Читать «Именем закона. Сборник № 2» онлайн - страница 39

Борис Антонович Руденко

С треском ударили в дверь.

Она вывела его через черный ход.

— К тете беги. Быстро беги, Леша…

И все. Больше он мамы не видел. Прибежал к тете, расплакался; картавя, рассказал о страшной машине и заснул в слезах. А когда проснулся, была другая жизнь. Без мамы.

Поговаривали, будто мать увезли в гестапо, но поговаривали всегда неопределенно и сухо, подразумевая некий, лежавший на ней грех. Лишь однажды, вскользь тетка буркнула: дескать, мать была связана с партизанами, после ее ареста пошли провалы, и… кто знает, не повинна ли в них она? Толком же никто ничего не ведал. Но слушок креп, и, взрослея, он, Алексей, каждодневно и все отчетливее ощущал поле отчуждения взрослых и сверстников вокруг своего мирка, где была мазанка, дворик, занавешенный бельем, одинокий абрикос у ограды, чьи плоды, обрываемые мальчишками, никогда не успевали вызреть; голая солнечная пустошь перед покосившимися дощатыми воротами и куцый огородик с колдовавшей над ним теткой. В этом мирке было покойно, сонно и необыкновенно скучно. Так он и жил: один на один с теткой, сестрой отца, которую не любил и побаивался; и еще — со своим взрослым детством. Жил у синего моря, зовущегося Черным.

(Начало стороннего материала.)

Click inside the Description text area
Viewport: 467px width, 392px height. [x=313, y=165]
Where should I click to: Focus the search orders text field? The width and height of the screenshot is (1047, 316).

В подвале малограмотной тетки хранилась уйма книг — остатки библиотеки, растащенной с пожарища, и друзей он находил в книгах: отважных пиратов, благородных рыцарей, отчаянных ковбоев; а когда чтение надоедало, любил уходить куда-нибудь подальше: то на карьеры, то на скалистое взморье — ловить крабов, нырять за рапанами, подкалывать острогой ленивых ершей-скорпен либо искать нежно-розовые, намытые волной сердолики среди шуршащего мониста влажной прибойной гальки. И всегда при этом сочинять разные сказочные истории, героем которых — самым сильным и удачливым — был он.

И вот наступил День. День Второй. День Первый принес разлуку навсегда с матерью. День же Второй… предварял жизнь. Он часто возвращался после к тому дню — главному рубежу; знойному дню штиля и одуревшего в покое моря со стеклянной, покорной водой; вспоминая мягкий, мучнистый, прах пыльной дороги, высоченные пирамидальные тополя по краям ее и себя — возвращающегося домой с пляжа с кошелкой, полной крабов: зеленых «песчаников» и золотисто-коричневых «каменщиков», — в предвкушении, как будут они вариться на костерке в настоящей фашистской каске, найденной накануне в кустарнике; как начнут краснеть колючие панцири и как, отколупнув ногтем пленочку на сгибе клешни, он обнажит горячее, сладкое мясо и выдернет зубами первое нежное волоконце. А потом сварит мидий, наловленных еще утром, — целое ведро, набросав в отвар мяты. Вот и обед! И тетка будет довольна — как-никак, а сэкономили! А чтобы вовсе подобрела, принесет он ей к вечеру четыре ведра воды, пусть колонка почти за километр от дома. Ничего, на пользу. Он же хочет стать самым-самым сильным, и он станет таким! Кто из мальчишек доныривает до дна у старого пирса, где затопленная баржа? Только он! А там мало кто из взрослых сподобится, пятнадцать метров там глубина… А он — хоть бы что! Сглотнет слюну раз-другой, когда уши заломит, и все дела!